Test Point Analysis (TPA): A formula based test estimation method based on function point analysis.

Test procedure: See test procedure specification.

Test procedure specification: A document specifying a sequence of actions for the execution of a test. Also known as test script or manual test script.

Test process: The fundamental test process comprises planning, specification, execution, recording, checking for completion and test closure activities.

Test Process Improvement (TPI): A continuous framework for test process improvement that describes the key elements of an effective test process, especially targeted at system testing and acceptance testing.

Test record: See test log.

Test recording: See test logging.

Test reproduceability: An attribute of a test indicating whether the same results are produced each time the test is executed.

Test report: See test summary report.

Test requirement: See test condition.

Test run: Execution of a test on a specific version of the test object.

Test run log: See test log.

Test scenario: See test procedure specification.

Test script: Commonly used to refer to a test procedure specification, especially an automated one.

Test set: See test suite.

Test situation: See test condition.

Test specification: A document that consists of a test design specification, test case specification and/or test procedure specification.

Test specification technique: See test design technique.

Test stage: See test level.

Test strategy: A high-level description of the test levels to be performed and the testing within those levels for an organization or programme (one or more projects).

Test suite: A set of several test cases for a component or system under test, where the post condition of one test is often used as the precondition for the next one.

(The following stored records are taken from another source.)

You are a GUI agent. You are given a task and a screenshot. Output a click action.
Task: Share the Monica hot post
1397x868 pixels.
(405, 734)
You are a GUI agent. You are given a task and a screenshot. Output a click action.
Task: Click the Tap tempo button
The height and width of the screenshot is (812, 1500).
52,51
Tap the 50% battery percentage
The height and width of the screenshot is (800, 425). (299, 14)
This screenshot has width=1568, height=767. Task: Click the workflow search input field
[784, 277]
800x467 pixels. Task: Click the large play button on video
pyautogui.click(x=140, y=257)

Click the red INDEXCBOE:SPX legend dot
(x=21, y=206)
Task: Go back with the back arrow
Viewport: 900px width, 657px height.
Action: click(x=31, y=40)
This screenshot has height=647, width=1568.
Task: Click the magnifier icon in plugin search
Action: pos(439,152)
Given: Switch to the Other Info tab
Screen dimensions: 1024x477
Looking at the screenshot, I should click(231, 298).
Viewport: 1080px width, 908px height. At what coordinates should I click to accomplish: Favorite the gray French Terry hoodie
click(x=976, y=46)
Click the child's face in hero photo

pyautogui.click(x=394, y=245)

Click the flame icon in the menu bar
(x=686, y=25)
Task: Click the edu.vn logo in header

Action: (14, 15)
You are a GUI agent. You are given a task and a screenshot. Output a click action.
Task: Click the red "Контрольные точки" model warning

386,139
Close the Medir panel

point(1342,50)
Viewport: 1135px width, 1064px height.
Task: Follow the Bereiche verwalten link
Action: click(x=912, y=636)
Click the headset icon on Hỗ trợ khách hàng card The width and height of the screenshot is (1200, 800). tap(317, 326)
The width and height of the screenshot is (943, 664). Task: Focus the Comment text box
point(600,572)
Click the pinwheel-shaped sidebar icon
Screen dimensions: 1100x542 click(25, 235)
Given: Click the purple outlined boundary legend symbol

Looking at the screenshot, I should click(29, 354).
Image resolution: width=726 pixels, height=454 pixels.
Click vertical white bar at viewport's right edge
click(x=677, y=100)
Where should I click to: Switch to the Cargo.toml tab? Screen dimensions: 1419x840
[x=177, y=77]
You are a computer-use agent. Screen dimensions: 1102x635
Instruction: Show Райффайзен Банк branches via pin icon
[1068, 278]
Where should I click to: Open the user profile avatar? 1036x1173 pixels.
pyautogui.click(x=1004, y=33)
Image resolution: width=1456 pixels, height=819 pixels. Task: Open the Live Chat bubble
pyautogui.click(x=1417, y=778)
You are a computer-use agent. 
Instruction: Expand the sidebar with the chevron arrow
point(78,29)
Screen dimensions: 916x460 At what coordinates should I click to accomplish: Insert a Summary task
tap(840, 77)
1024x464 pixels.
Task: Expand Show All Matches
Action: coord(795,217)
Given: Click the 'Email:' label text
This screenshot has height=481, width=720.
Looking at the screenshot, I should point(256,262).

Test summary report: A document summarizing testing activities and results. It also contains an evaluation of the corresponding test items against exit criteria.

Test target: A set of exit criteria.

Test technique: See test design technique.

Test tool: A software product that supports one or more test activities, such as planning and control, specification, building initial files and data, test execution and test analysis.

Test type: A group of test activities aimed at testing a component or system regarding one or more interrelated quality attributes. A test type is focused on a specific test objective, i.e. reliability test, usability test, regression test etc., and may take place on one or more test levels or test phases.

Testability: The capability of the software product to enable modified software to be tested.

Testability review: A detailed check of the test basis to determine whether the test basis is at an adequate quality level to act as an input document for the test process.

Testable requirements: The degree to which a requirement is stated in terms that permit establishment of test designs (and subsequently test cases) and execution of tests to determine whether the requirements have been met.

Tester: A skilled professional who is involved in the testing of a component or system.

Testing: The process consisting of all life cycle activities, both static and dynamic, concerned with planning, preparation and evaluation of software products and related work products to determine that they satisfy specified requirements, to demonstrate that they are fit for purpose and to detect defects.

Testware: Artifacts produced during the test process required to plan, design, and execute tests, such as documentation, scripts, inputs, expected results, set-up and clear-up procedures, files, databases, environment, and any additional software or utilities used in testing.

Thread testing: A version of component integration testing where the progressive integration of components follows the implementation of subsets of the requirements, as opposed to the integration of components by levels of a hierarchy.

Top-down testing: An incremental approach to integration testing where the component at the top of the component hierarchy is tested first, with lower level components being simulated by stubs. Tested components are then used to test lower level components. The process is repeated until the lowest level components have been tested.

Traceability: The ability to identify related items in documentation and software, such as requirements with associated tests.